On my dark detour through the side-streets of Orange County, I listened to Khalidi use extreme language to describe what had previously been done and what was about to be done to the people of Gaza and the West Bank. Khalidi said that, in the weeks ahead, we would see horrific war crimes, an awful, unparalleled massacre of innocent civilians. Those the Israeli defense minister, just the day before, referred to as “human animals.” Khalidi said that it was imperative that we put the events of October 7 in context. He summarized the history using terms like ethnic cleansing, occupation, settler colonialism and apartheid.

Khalidi lamented that, in this context, the kinds of atrocities committed on October 7 were inevitable. He was not justifying. He was explaining. Khalidi called it a “pressure-cooker.” He specifically named the Israeli government’s takeover of the Al-Aqsa Mosque, the heavy limits on food, water and electricity in Gaza, the annexation of more and more Palestinian land on the West Bank, two different laws for Israelis and Palestinians and the imprisonment of thousands of Palestinians (without charges).

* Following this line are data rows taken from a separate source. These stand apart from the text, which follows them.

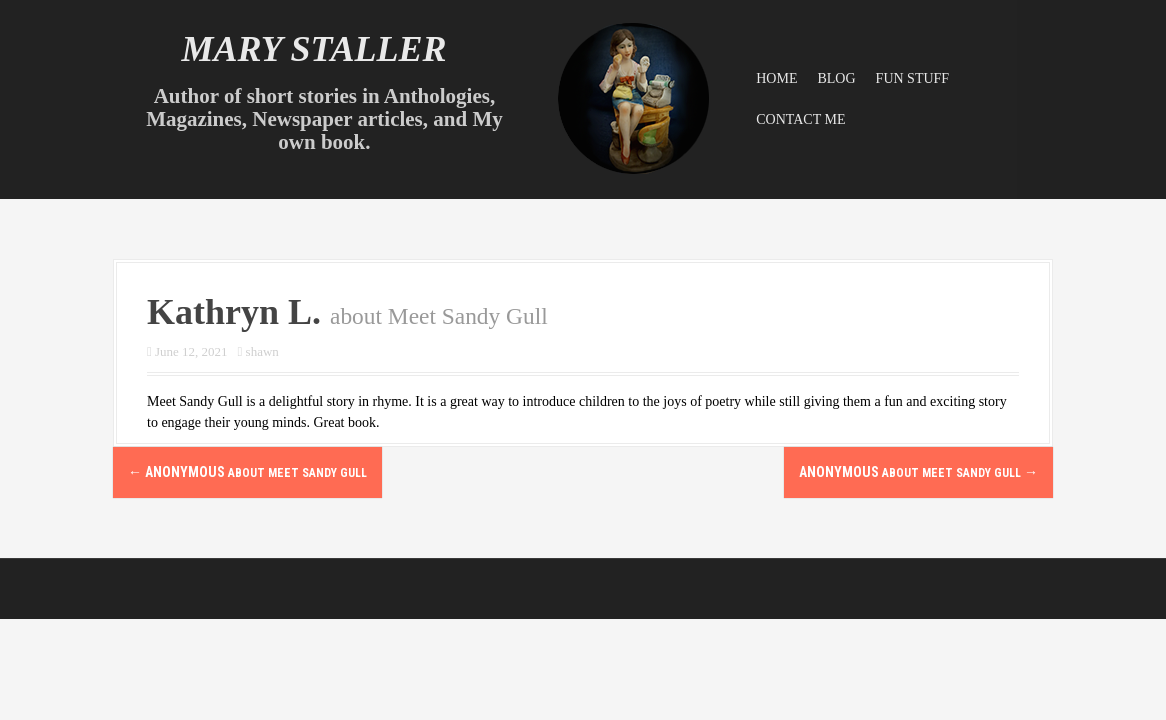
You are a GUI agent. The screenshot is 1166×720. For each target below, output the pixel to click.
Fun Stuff (913, 78)
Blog (836, 78)
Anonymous (247, 472)
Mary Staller (313, 49)
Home (776, 78)
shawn (262, 351)
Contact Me (800, 119)
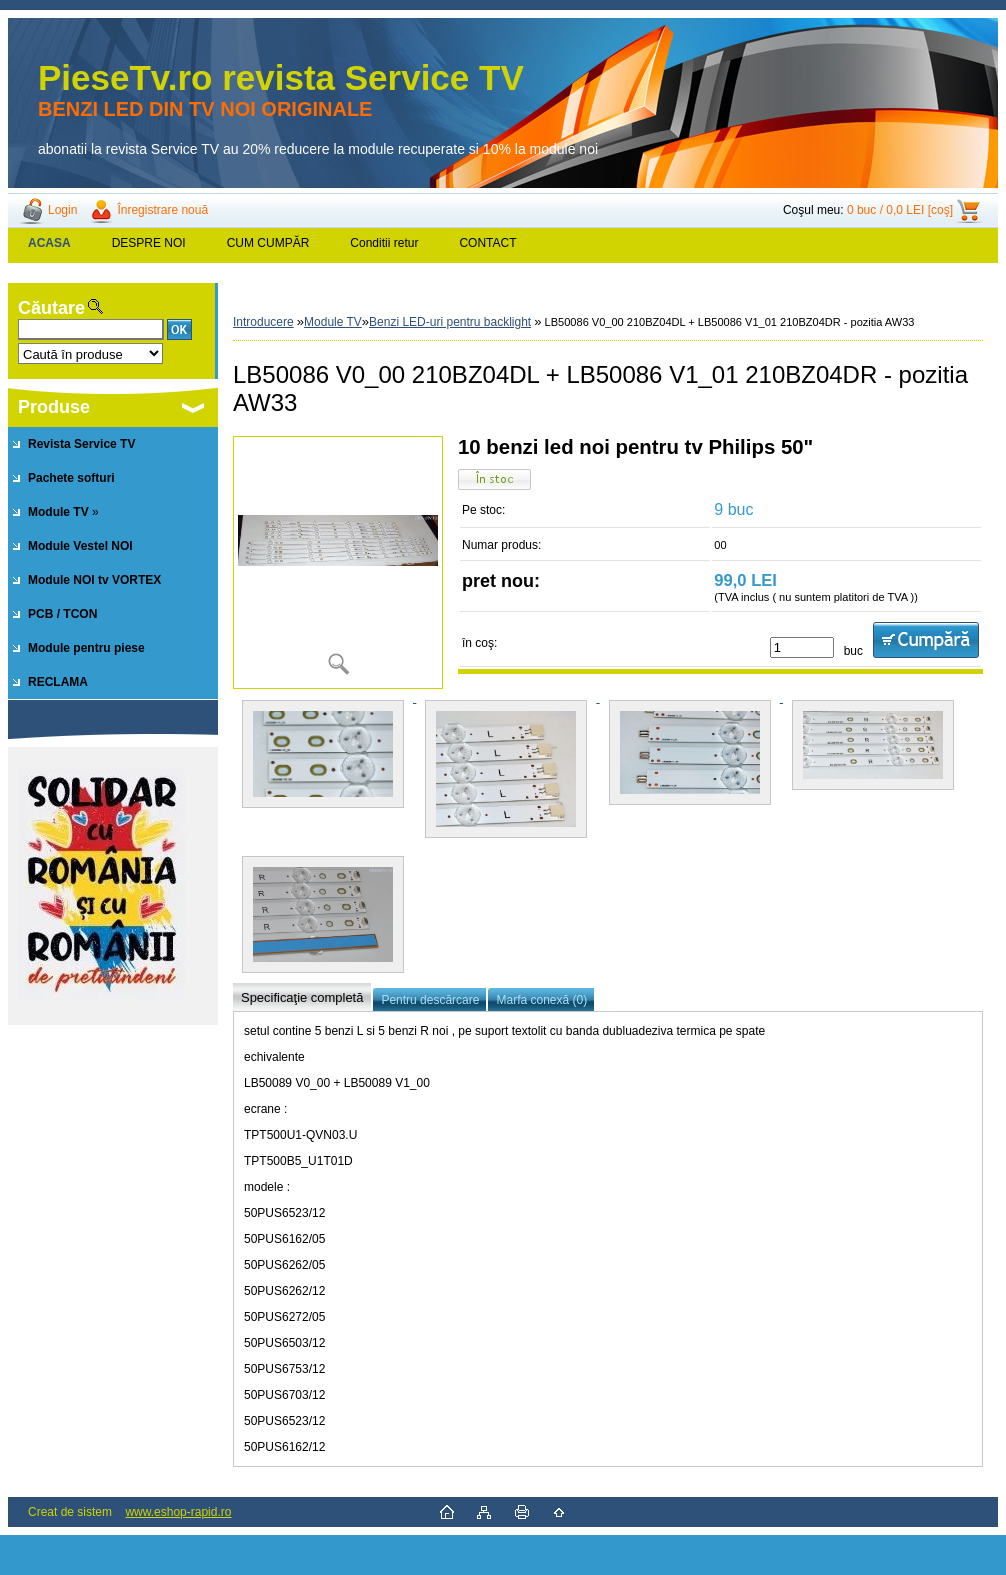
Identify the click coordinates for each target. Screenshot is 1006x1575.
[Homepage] (50, 243)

Since October 9, we have listened to many moderates, online and in person, describe a situation much different than what Khalidi narrated. His description, however, has been supported and deepened by other voices in the wilderness. Palestinian martyrs like Refaat Alareer. Palestinian journalists like Motaz, Bisan, Bayan and Mosab Abu-Toha. Palestinian Christians like Naim Ateek, Munther Isaac and Jonathan Brenneman (photo right, with 2-year-old Belén). Jewish journalists and scholars like Norman Finkelstein, Miko Peled, Gabor Mate, Zachary Foster, Ilan Pappe and Amanda Gelender. Radical Christians like Claudia de la Cruz and Cornel West who are promoting alternative political platforms. Scholars like Noura Erakat, Sylvia Chan-Malik, Dylan Rodriguez, Maya Mikdashi, Omar Baddar, Ali Abunimah, Marc Lamont Hill, Chris Hedges, Biko Mandela Gray, Ta-Nehisi Coates, Steven Thrasher and Nick Estes. Long-form, independent journalism provided by Amy Goodman and Brianha Joy Gray. If you want to get to the roots, follow a few of these.

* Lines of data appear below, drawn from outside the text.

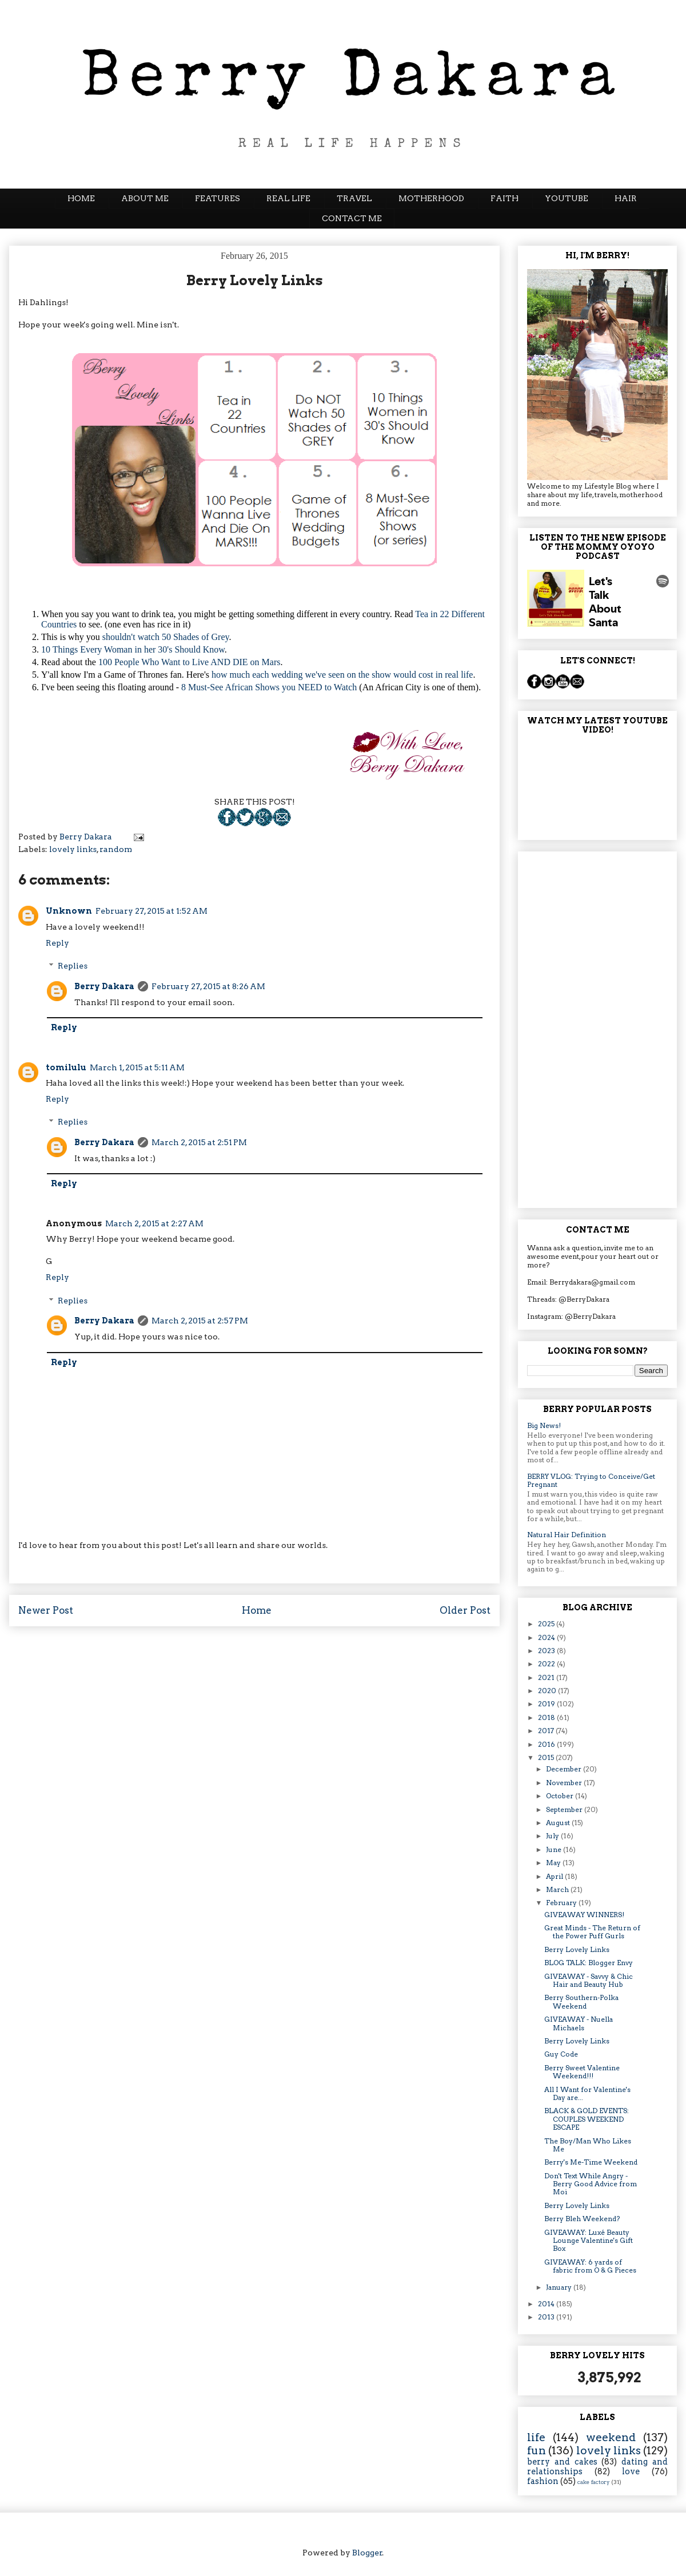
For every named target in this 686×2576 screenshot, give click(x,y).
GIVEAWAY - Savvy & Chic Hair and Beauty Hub (588, 1980)
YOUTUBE (566, 198)
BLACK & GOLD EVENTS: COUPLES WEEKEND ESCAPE (586, 2118)
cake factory (593, 2482)
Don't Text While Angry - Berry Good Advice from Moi (590, 2184)
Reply (57, 942)
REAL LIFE (288, 198)
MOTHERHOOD (431, 198)
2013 (547, 2317)
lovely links (73, 849)
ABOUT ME (145, 198)
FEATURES (217, 198)
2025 (547, 1623)
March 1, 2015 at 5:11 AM (137, 1067)
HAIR (626, 198)
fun (536, 2450)
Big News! (544, 1425)
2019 (547, 1703)
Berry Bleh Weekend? (582, 2218)
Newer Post (45, 1610)
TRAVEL (354, 198)
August (559, 1822)
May (554, 1862)
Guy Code (561, 2054)
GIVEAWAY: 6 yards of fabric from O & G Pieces (590, 2266)
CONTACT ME (352, 218)
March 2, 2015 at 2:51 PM (199, 1142)
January (559, 2287)
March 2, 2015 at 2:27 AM (154, 1223)
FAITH (504, 198)
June (554, 1849)
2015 (547, 1757)
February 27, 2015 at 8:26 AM (208, 986)
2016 (547, 1744)
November (565, 1782)
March (558, 1889)
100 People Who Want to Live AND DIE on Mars (189, 662)
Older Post (465, 1610)
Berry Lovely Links (576, 1949)
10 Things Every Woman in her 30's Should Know (133, 649)
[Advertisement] (597, 1027)
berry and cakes (562, 2462)
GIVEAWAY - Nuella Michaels (578, 2023)
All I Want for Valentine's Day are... (587, 2093)
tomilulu (66, 1067)
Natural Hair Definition (566, 1534)
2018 (547, 1717)
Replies (72, 966)
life (536, 2437)
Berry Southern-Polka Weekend (581, 2001)
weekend (611, 2437)
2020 (548, 1690)
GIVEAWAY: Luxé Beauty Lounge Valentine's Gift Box (588, 2240)
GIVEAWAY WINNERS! (584, 1914)
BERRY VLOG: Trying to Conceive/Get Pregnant (591, 1480)
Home (257, 1610)
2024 (547, 1637)
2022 (547, 1663)
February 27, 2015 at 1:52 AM (151, 910)
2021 (547, 1677)
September (565, 1809)
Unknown (69, 910)
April (555, 1876)
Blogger (367, 2552)
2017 (547, 1730)
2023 (547, 1650)
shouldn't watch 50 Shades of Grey (165, 637)
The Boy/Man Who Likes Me (587, 2145)
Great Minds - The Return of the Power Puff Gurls (592, 1931)
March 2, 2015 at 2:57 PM (199, 1320)
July (553, 1835)
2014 (547, 2303)
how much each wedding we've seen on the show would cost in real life (342, 674)
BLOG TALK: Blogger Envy (588, 1962)
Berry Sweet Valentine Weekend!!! (582, 2071)
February (562, 1902)
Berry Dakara (104, 986)
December (564, 1769)
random (115, 849)
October (560, 1795)
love (631, 2471)
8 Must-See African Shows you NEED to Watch (269, 687)
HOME (81, 198)
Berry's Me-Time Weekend (590, 2162)
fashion (543, 2481)
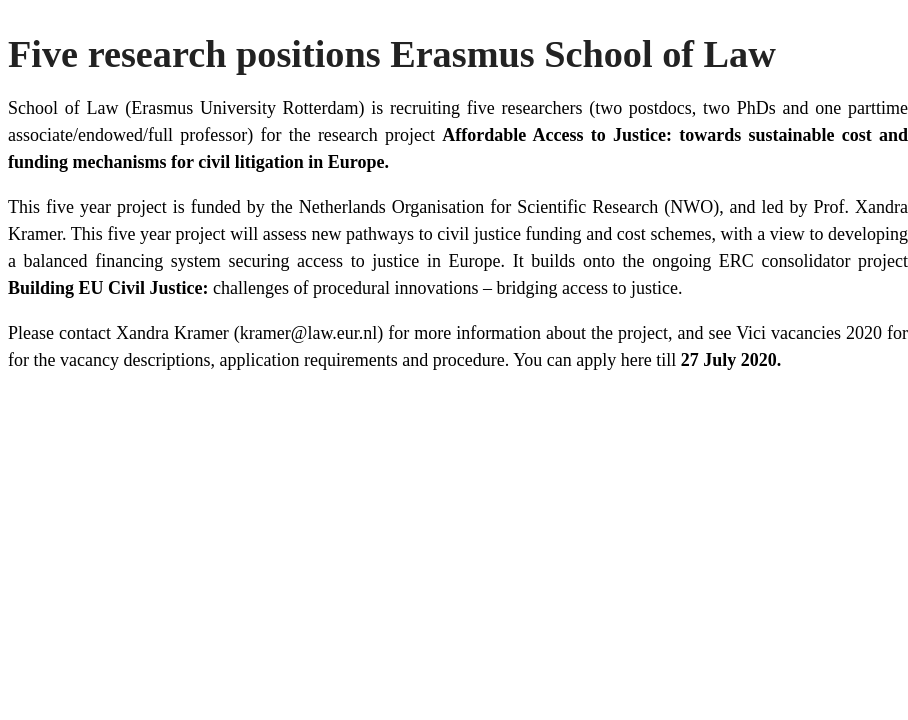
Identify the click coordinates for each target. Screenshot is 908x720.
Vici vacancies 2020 (809, 333)
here (636, 360)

We were blessed by invitations to join Jewish Voice for Peace and Palestinian organizations in the streets of Detroit. These mostly younger leaders facilitated marches, rallies, protests, boycotts and vigils calling for a ceasefire and an end to the occupation in Gaza.

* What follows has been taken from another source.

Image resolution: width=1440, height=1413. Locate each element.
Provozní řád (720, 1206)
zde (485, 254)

One November night, at a downtown vigil to honor those who have been murdered in Palestine, several folks shared about their family members back home in Gaza. A guy about Tom's age said that he could not get a hold of his sisters and nieces for the past week. Another talked about his uncle, a dentist and a father of young children, who was found dead under the rubble. One young woman named her dad, her mom, her sisters, her cousins. All of them murdered by Israeli missiles. A big screen scrolled the names and ages of children. Now gone. The screen kept scrolling and scrolling and scrolling. 

At another vigil, in front of the Holocaust Center in the suburbs, 86-year-old Holocaust survivor Rene Lichtman (right) grabbed the mic to tell the world that Zionism is not the same thing as Judaism. He called passionately for an immediate ceasefire and an end to the Israeli occupation. This was right before he walked out into the street and laid down in the middle of a busy intersection. Stopping traffic to tell the truth.

Finally, I (Tom) was blessed by so much of the more-than-human world (so was Lindsay, but this update has to come to an end!): the huge leaves of Catalpa trees, the sweet mulberries we picked on our walk to a brewery on the north end, the coyote who stared me down at dusk just a block away from our condo, the red-tailed hawk who hovers over our neighborhood and the hummingbirds in my mom’s yard, sucking on the nectar of the trumpetbushes my mom planted at the edge of her front porch. I am convinced that they zipped by me to give me permission to pursue a radical, cross-pollinating pleasure that does not come at anyone else’s expense.

All of these, and so many others, are the salt of the earth. They flavor and preserve the whole planet. Not just their own profiles or their own families. We’ve been profoundly blessed by their presence.